受到责骂的冬雪小心翼翼道:“奴婢不敢,奴婢只是担心秋儿。”越来越小的声音到最后几乎是听不到什么了,沙哑的嗓子说话很是费力。
哭了整整一个晚上的她,红肿着布满血丝的眼眸,差一点都无法发出声音来。
不知道秋儿怎么样了,被那的样带走,连最后一丝希望都被破灭了,冬雪眼睛里满是绝望。
“够了,不要再提她了。不管谁问起,都不能泄露一个字,清楚了吗?”满是威胁的口吻,风载笑狠狠的瞥了冬雪一眼,很是不悦。
“是。”
被坏了心情的风载笑并没有忘记要来花汕,而她所到的时间碰巧花汕正在用早饭,便招呼她一起。
抱着反正已经到这里了,也不差一两分钟的风载笑毫不客气的开始享用,待结束后,进入了正题。
无论什么事,不想要外人知道,都是需要充分的理由来敷衍。
“就说秋儿家里有急事就回去了,在外面染了风寒便在家里养病,不治身亡。”花汕面不改色的淡淡而言,到底秋儿是病死的,所以这样有一定的真实性。
稍稍停顿了一两秒再度补充道:“秋儿家里以及大夫之类的人我都已经安排好了,你这里可千万不要出任何差错。我听琪儿说你身边的婢女不懂事,要不要重新换一个。”
这种事情她自然是要准备妥当才能动手,上下都打点的周全,以防出现纰漏。
左右不过一个小婢女,不会有人太在意。
花汕着实感觉到心累,想不到自己还要处理这样的事情,口风是万万不能传出去的,若是让别人知道秋儿是因为风载笑施暴而死,哪家的公子还敢取她为妻。
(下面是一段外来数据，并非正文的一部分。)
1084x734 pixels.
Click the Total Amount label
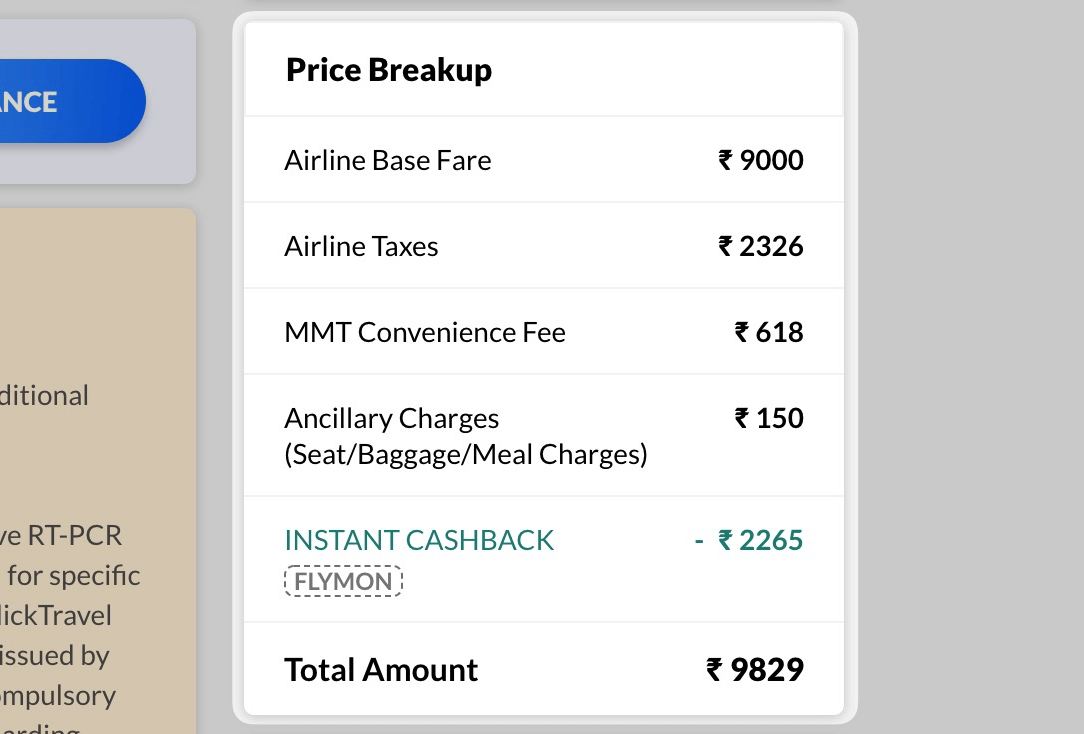coord(381,670)
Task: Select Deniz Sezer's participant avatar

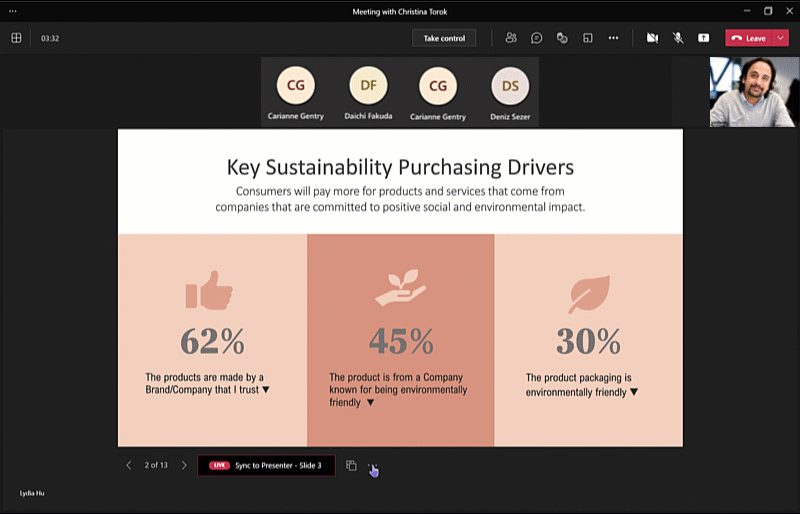Action: pyautogui.click(x=510, y=86)
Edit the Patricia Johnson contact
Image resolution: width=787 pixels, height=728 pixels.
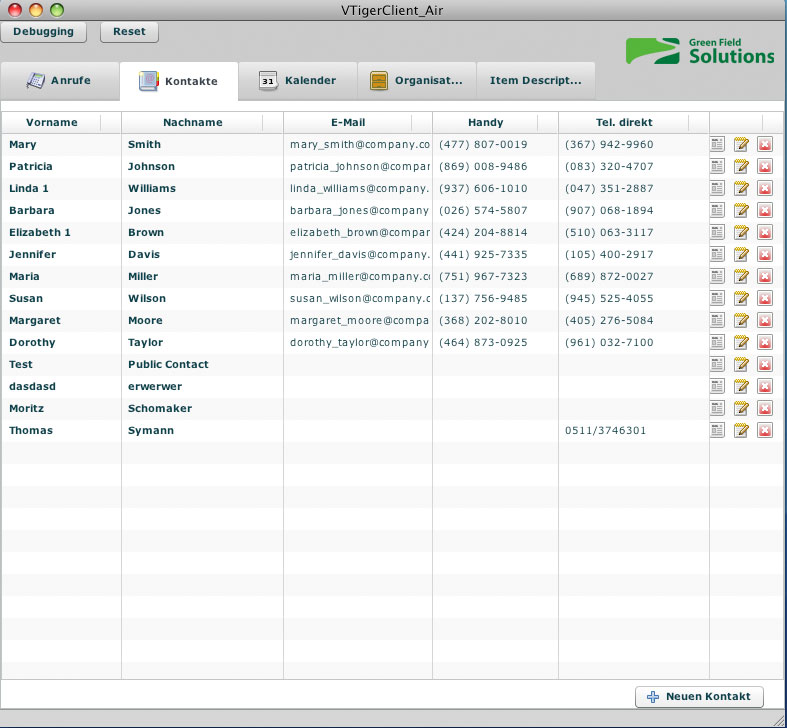(x=741, y=166)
尽管她知道所谓的施暴只是一个意外,可是意外发生了,便无法改变的。
“女儿知道了,冬雪她就是有点舍不得秋儿,等过段时间就好了,不必更换。”风载笑想了想回答着,本来熟悉她生活作息与习惯的只有秋儿和冬雪,要是猛然换掉她肯定会不适应的。
而且主仆之间适应与磨合太麻烦,还不如就现在这样。
“嗯你自己掂量。”这种事情花汕定然不会再去干涉,本来都不想插手这种事情,可她又怎么可能会眼睁睁看着自己亲生女儿处于危险之中见死不救。
再度提醒道:“这种事情莫要发生第二次,能有多大的气非要和一个婢女过不去,惹下的麻烦还是自己的。”
忍不住的数落着风载笑,无非就是想要让她能够长点记性。
“女儿已经知道错了,娘亲你就不要再说女儿了,这种事情肯定没有下次了。”信誓旦旦的而言着,自己又不傻,同样的事情发生第二次,就该惹别人怀疑了。
稍稍有几分的不耐烦,风载笑没想到花汕会不依不饶的反复说这些,自己听着好没劲,都已经过去了总提还有什么意思,她的耐心可是有限的。
无奈的瞥了风载笑一眼的花汕可谓是一点办法都没有,自己的女儿不懂事自己又怎么能够办,随意道:“你和你哥两个人没一个能让我省点心,怎么夫人的孩子就能够那么懂事听话。”
嫡出的都有能够独当一面的本事,而她的两个庶出孩子一点本事都没有。